SUPPLIED PASSAGE:
++++++++++++++++++++
Extra weight around the middle raises risk for more than just cardiovascular disease, cancer and diabetes. It also increases the chances of developing asthma, according to a team of California researchers.

The findings, published in the September issue of Thorax, draw data from the California Teachers Study, which is led by Leslie Bernstein, Ph.D., director of City of Hope’s Division of Cancer Etiology. Bernstein was a co-author on the study.

The California Teachers Study includes nearly 133,500 female teachers and administrators in the California public schools’ retirement system. Researchers began following the women in 1995, periodically asking them about their health and health-related factors including diet, exercise and medication use.

Scientists studied 88,304 women from the study for the asthma project. Out of these women, 11,500 were obese at the study’s start and 1,334 were very obese. The researchers examined who had developed adult-onset asthma and who did not.

Compared to women of normal weight, women who were obese had double the likelihood of having adult-onset asthma. Extremely obese women were more than three times as likely to have asthma. And even being moderately overweight increased asthma risk, the authors noted.

Weight only tells part of the story, though. Women with a normal BMI had an increased risk of asthma if they had a large waist measuring more than 88 centimeters or nearly 35 inches around.

Overweight and obese women also had a greater risk of dangerous asthma attacks: episodes severe enough to send them to the emergency room or get urgent medical attention.
++++++++++++++++++++
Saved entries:
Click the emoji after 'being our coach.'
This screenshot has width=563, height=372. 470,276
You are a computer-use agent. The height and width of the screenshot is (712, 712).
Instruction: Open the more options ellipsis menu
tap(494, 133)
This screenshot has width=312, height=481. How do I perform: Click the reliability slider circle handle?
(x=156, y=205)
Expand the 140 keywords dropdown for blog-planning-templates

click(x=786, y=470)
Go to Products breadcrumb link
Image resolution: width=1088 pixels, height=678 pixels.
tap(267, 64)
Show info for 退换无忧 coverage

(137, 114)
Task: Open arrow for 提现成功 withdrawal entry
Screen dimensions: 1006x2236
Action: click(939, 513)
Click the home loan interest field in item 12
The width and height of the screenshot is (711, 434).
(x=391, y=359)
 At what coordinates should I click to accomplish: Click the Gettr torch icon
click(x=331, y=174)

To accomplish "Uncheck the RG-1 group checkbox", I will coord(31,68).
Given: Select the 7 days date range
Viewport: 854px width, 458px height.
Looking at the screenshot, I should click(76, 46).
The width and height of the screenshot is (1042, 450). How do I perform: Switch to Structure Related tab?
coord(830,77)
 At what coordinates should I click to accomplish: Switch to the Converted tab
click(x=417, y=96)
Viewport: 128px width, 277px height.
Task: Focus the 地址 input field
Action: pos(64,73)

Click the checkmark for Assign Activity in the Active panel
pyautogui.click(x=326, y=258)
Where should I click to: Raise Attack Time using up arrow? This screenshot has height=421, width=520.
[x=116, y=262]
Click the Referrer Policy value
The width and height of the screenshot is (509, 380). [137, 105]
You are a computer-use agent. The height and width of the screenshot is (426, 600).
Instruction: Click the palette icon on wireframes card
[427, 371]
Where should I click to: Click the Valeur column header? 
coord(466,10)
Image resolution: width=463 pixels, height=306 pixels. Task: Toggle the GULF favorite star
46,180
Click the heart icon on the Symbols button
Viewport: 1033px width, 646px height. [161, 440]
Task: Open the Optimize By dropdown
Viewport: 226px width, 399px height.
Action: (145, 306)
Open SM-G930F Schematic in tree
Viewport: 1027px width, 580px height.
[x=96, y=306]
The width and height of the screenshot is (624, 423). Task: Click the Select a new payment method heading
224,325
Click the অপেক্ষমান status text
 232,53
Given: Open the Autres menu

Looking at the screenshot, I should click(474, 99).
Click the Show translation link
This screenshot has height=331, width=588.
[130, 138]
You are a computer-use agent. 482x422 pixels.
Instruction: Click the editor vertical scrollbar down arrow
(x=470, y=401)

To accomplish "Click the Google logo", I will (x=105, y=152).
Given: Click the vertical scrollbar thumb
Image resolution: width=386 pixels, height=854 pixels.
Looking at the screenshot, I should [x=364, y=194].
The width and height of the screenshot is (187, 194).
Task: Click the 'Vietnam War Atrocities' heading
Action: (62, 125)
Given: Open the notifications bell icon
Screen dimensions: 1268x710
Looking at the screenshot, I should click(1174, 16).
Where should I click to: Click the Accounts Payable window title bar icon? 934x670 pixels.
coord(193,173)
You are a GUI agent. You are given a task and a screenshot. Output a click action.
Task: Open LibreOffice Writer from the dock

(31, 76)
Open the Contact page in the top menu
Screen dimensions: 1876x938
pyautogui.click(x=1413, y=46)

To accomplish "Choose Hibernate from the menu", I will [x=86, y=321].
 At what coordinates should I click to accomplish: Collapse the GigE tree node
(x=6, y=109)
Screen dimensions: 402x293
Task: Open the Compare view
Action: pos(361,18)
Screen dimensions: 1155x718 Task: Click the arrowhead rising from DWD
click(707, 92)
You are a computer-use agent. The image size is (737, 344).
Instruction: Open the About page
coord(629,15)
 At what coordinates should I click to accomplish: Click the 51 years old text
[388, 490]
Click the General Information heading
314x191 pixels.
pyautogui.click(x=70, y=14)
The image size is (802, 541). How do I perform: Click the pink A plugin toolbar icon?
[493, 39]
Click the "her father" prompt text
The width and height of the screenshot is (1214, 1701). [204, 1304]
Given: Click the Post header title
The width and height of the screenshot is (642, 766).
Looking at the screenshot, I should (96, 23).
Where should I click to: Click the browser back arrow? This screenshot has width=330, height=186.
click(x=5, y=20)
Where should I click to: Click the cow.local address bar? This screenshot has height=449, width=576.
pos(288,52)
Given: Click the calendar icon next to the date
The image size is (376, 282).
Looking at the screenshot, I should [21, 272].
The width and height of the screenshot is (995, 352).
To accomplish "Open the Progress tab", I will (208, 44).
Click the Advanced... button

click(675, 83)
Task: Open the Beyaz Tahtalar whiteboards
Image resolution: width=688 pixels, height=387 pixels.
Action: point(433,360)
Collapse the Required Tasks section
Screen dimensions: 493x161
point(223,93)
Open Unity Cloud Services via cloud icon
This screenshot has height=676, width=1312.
++++++++++++++++++++
TASKS FOR THIS EXERCISE:
1. Decide whether each statement agrees with the passage on weight and asthma. Answer yes or no for each one, and quote the words from the passage that settle it.
(a) Researchers started following the women in 1995.
(b) Extremely obese women were about twice as likely as normal-weight women to have asthma.
(c) Women with a normal BMI had no added asthma risk, whatever their waist size.
2. Pick up the passage on weight and asthma after its final sentence and continue writing it.

EXERCISE RESPONSES:
1.
(a) Yes: "Researchers began following the women in 1995"
(b) No: "Extremely obese women were more than three times as likely to have asthma."
(c) No: "Women with a normal BMI had an increased risk of asthma if they had a large waist measuring more than 88 centimeters or nearly 35 inches around."

2.
“These findings are particularly troubling because a majority of American adults are now overweight or obese,” authors wrote. Experts estimate that 66 percent of Americans fall into one of these categories.

Many Americans carry that fat around the middle. Some 61 percent of American women are “abdominally obese” based on waist circumference, according to data from the 2003-04 National Health and Nutrition Examination Survey. Fat carried around the middle, also called visceral fat, is thought to be more biologically active and may encourage more inflammation in the body, although more study is needed to understand the mechanisms behind the increased risk.

The study’s lead author, Julie Von Behren, Ph.D., is from the Northern California Cancer Center. Collaborators include scientists from the Keck School of Medicine of the University of Southern California, the California Department of Public Health and the University of California, Irvine.